Written by Peter Aroney, NSW

In 2018, I was a fit, healthy and passionate mountain bike rider, tandem cyclist and

golfer. I would love to go on long 3–4-hour mountain bike rides, and my wife and I have previously travelled to Europe to ride. I had developed a sore back, so I visited my GP who sent me for an x-ray and some blood tests. The blood tests picked up a paraprotein. It was at this point that I was diagnosed with Monoclonal Gammopathy of Undetermined Significance (MGUS) which at the time I had never heard of. The back pain ended up being muscular and unrelated to my MGUS. However, for the next 6 years I had regular blood tests through my haematologist to monitor my paraprotein. Initially the blood tests were every 6 months then every 12 months and eventually I was just monitored by my GP.

During my years with MGUS, I had plenty of time to think about how I would respond if I developed myeloma. I concluded that I wanted to make my family (wife Cathy, 3 daughters, 3 sons-in-law, 6 grandchildren) proud of the way I would cope. To help me achieve this, I turned to and found strength in my Christian faith. There is a man in my church community and another associate of mine who have both been living with myeloma for over 16 years. While I know everyone’s myeloma is unique, this provided me with hope.

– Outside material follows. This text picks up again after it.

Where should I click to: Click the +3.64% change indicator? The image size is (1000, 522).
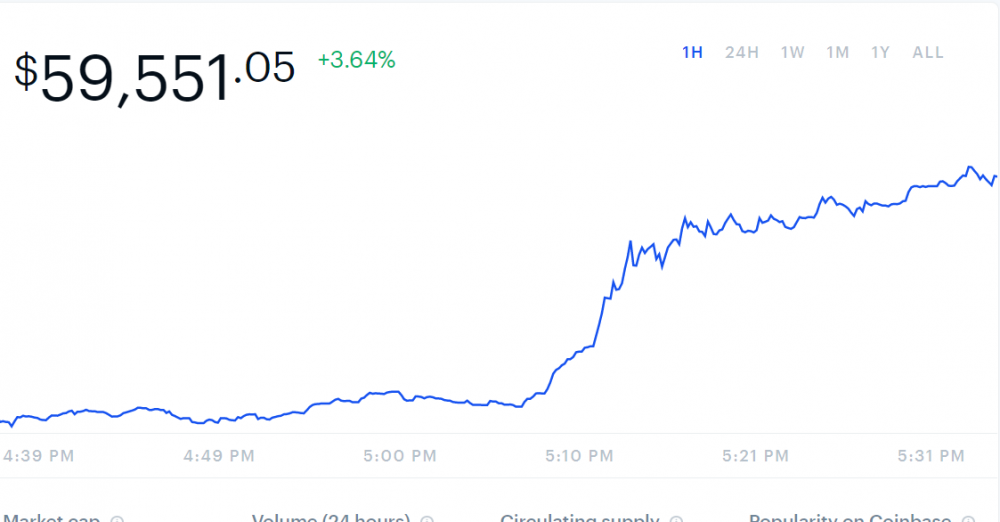pos(357,60)
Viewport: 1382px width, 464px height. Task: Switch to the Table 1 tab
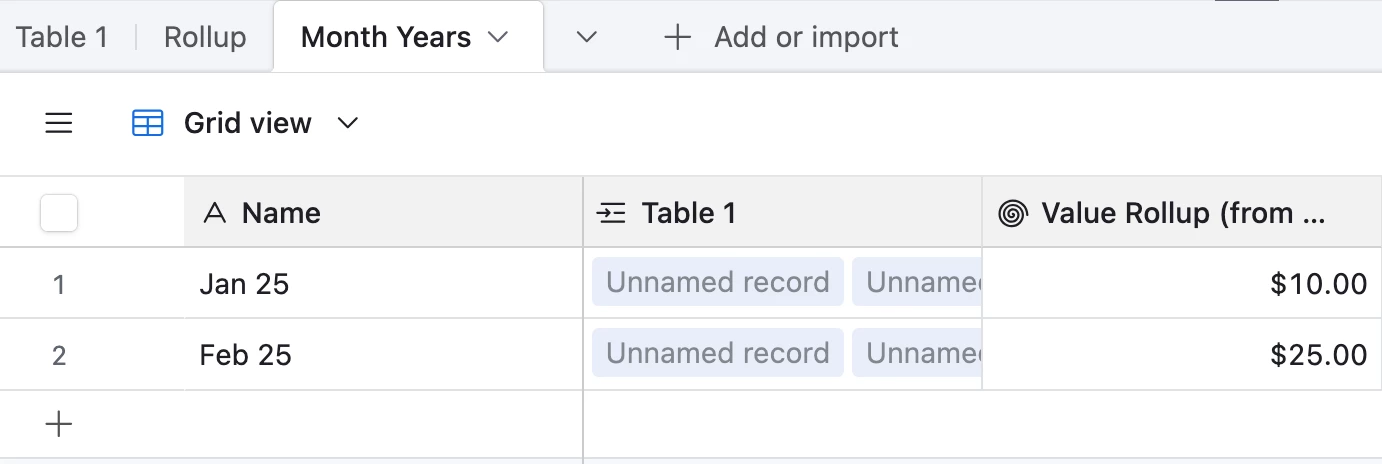(x=62, y=38)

By March 2024 my paraprotein had risen… time to see a haematologist again! It was confirmed that my MGUS had progressed to myeloma. As each of my daughters and their families arrived on a holiday we planned over the Easter break, we told them the news. I believe because I had those years living with MGUS to process the possibility of myeloma, I wasn’t worried or stressed. Remaining calm, I think it helped the rest of my family remain calm too.

Following a bone marrow biopsy, I was accepted into a clinical trial called Riddle-M-X. My myeloma was classified as ‘high-risk’, so my treatment included the standard therapy of dexamethasone, bortezomib and lenalidomide plus the addition of selinexor. After induction therapy I went on to have an autologous stem cell transplant. I coped quite well during the transplant aside from having a racing mind, not being able to sit still and not being able to sleep well for 2 days after high-dose chemotherapy. I am now on maintenance treatment with lenalidomide and selinexor. The day after I take selinexor I feel quite fatigued and nauseous and this lasts about 2 days before I feel 100% again. Otherwise, I find the treatment quite tolerable.

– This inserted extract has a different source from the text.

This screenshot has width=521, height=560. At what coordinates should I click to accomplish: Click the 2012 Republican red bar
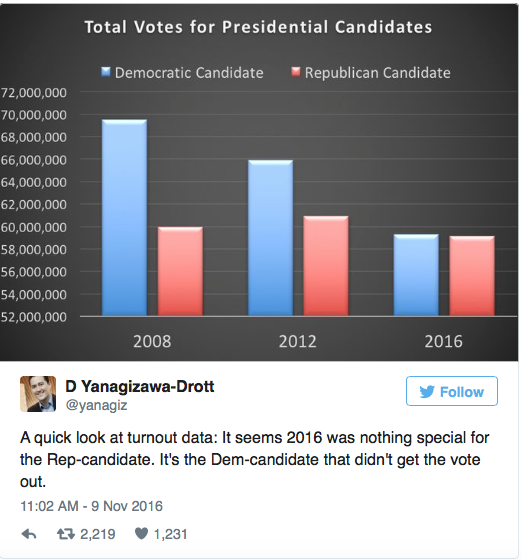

As part of the clinical trial, I continue to have a blood test every 4 weeks, and a bone marrow biopsy every 6 months which includes a newer test called Minimal Residual Disease (MRD). I was initially in a ‘deep and full remission’ but in my most recent MRD results there is some low level of disease present. At this stage my haematologist assures me I am still in a good remission and will continue to monitor. I will remain on my current maintenance treatment at this stage.

Although my results from treatment have been good, unfortunately myeloma bone disease has done a lot of damage to my spine. Skeletal surveys revealed 5 compression fractured vertebrae. It is difficult for me to stand up straight, and I experience pain when walking. I have lost about 5cm in height. My damaged spine has been my biggest issue. Initially, I was unable to do the activities I loved most- bike riding and playing golf. This was a really tough time for me, thinking I may never be able to enjoy these activities again. During this time, I reached out to the Specialist Myeloma Nurses on the telephone support line. The nurse I spoke to was very helpful in explaining the different treatments that may be used in improving my spine and bones, such as exercise and surgery.

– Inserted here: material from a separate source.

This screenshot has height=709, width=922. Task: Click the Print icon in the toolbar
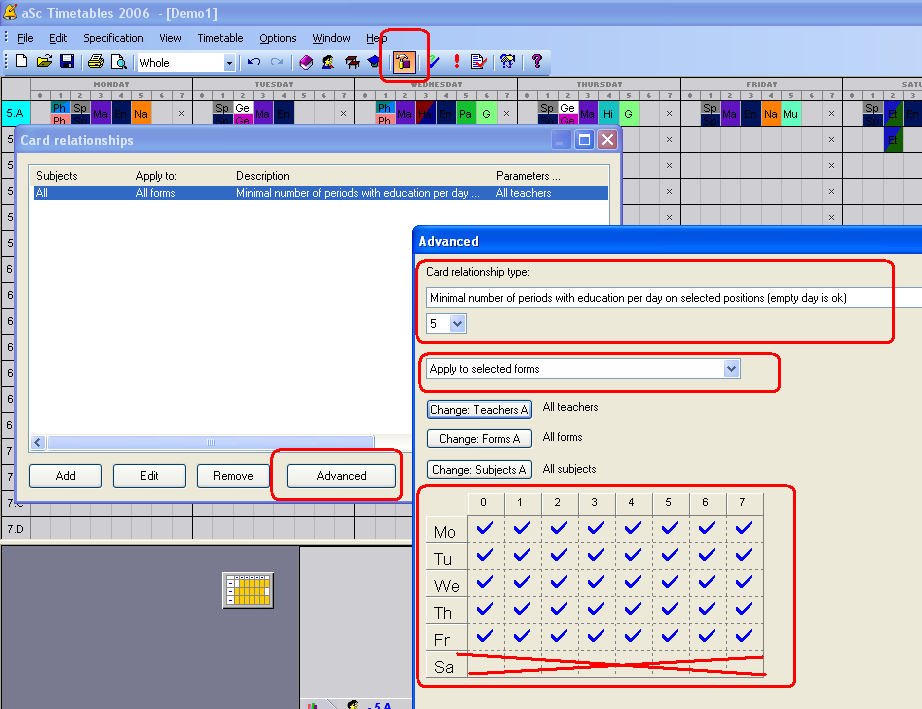(96, 62)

After some research I decided to see an exercise physiologist to see if I could trigger some bone repair. The exercise physiologist prescribed a range of exercises and stretches; I attempted to take long walks (ie. Weight bearing exercise to encourage bone health), used an indoor cycling trainer to rebuild muscle and slowly regain my fitness and I tried to continue all my usual home maintenance tasks, such as mowing and gardening.

Earlier this year, I had another skeletal survey that revealed, due to my good remission, my osteoblasts (cells that build and repair bone) were obviously back in action, and my vertebrae fractures had healed (although still wedge shaped). Consequently, I was able to recommence mountain biking, tandem cycling and golfing. My golf handicap has suffered a few shots, but it is such a joy to be able to do these sports again. I was so excited when I managed to walk the whole golf course! I continue to see an exercise physiologist and am looking forward to working with them to further improve and strengthen my back. My long-term goal is to be able to travel and do some cycling overseas again.

Living with myeloma is so much more than just the treatment and results. The mental, emotional and spiritual aspects of dealing with a cancer like myeloma are major factors that every person diagnosed, and their loved ones, need to process. My advice is, don’t try to do it alone. Reach out for support from those around you. My wife Cathy has been my biggest support. Having someone with you at your appointments to take in information is so helpful.

Throughout my diagnosis, I have managed to remain very peaceful and have not been worried about my situation. In my case, I have leaned heavily upon my Christian faith. I do not know what lies ahead of me, but I plan to do what I can to remain peaceful.